Exposition "Josep Bartolí: Drawing is fighting"
- Title:
- Exposition "Josep Bartolí: Drawing is fighting"
- When:
- Sat, 17. January 2026 - Sun, 31. May 2026
- Category:
- Exposició Temporal Actual EN
Description
Exhibition "Josep Bartolí: Drawing is Fighting"
From January 17 to May 31, 2026
Opening, Saturday, January 17, at 12:00
Exhibition produced by the Ribesaltes Memorial Camp within the framework of the European project « Exilis 1936-1946 ».
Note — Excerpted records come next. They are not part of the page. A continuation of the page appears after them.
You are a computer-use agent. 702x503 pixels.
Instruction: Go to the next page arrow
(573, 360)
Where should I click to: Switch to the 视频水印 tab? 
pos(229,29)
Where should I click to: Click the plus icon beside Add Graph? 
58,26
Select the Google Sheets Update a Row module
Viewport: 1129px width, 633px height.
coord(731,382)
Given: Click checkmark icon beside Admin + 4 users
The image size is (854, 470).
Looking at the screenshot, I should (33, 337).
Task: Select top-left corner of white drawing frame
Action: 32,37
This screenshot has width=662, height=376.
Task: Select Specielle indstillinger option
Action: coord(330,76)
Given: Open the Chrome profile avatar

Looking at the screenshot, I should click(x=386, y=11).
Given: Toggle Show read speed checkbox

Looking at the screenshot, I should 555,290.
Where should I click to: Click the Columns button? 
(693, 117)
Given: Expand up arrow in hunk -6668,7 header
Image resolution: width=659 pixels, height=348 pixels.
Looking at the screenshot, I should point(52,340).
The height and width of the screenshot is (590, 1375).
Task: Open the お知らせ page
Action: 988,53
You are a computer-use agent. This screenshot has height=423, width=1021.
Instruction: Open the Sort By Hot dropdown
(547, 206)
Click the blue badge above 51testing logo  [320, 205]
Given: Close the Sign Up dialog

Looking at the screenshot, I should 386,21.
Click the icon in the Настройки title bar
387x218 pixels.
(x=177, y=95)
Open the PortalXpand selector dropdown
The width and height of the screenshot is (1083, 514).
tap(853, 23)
Based on the Memorial de Ribesaltes's collection of sketches and preparatory drawings by the cartoonist and artist Josep Bartolí Guiu (Barcelona, 1910 - New York, 1995), this exhibition explores the evolution of the artistic creation of Bartolí's drawings, sketches made between 1939 and 1941, which were finally published in 1944 in Mexico (Ediciones Iberia) included in the book "Campos de concentración (1939-194...)". This publication, with texts by Narcís Molins i Fàbrega (Tortellà, Garrotxa, 1901- Cualta, Mexico, 1962) and illustrations by Josep Bartolí, was intended to bear witness to the reality of the French concentration camps.
From February 1939, at the end of the civil war, hundreds of thousands of Spaniards, adults and children, men and women, crossed the border with France driven by their attempt to survive, motivated by hope, in search of a place to rebuild their lives. But this was not the France of citizen rights, freedom, equality and fraternity, but a France that was being seduced by fascism and was about to agree to surrender to Hitler's Germany. The former Republican combatants, including the International Brigaders, were taken to numerous refugee camps that soon demonstrated their true nature: concentration camps where they would be denied their dignity and where they would suffer hunger and harassment. Many returned to Franco's Spain. Others tried to survive in Daladier's France and Vichy France. Some of them, before and during the Second World War, would be incorporated into the Companies and Groups of Foreign Workers -such is the case of Molins i Fábrega, who worked on the works of the Trans-Saharan railway in Algeria-, and some were sent to German concentration camps, where most of them lost their lives.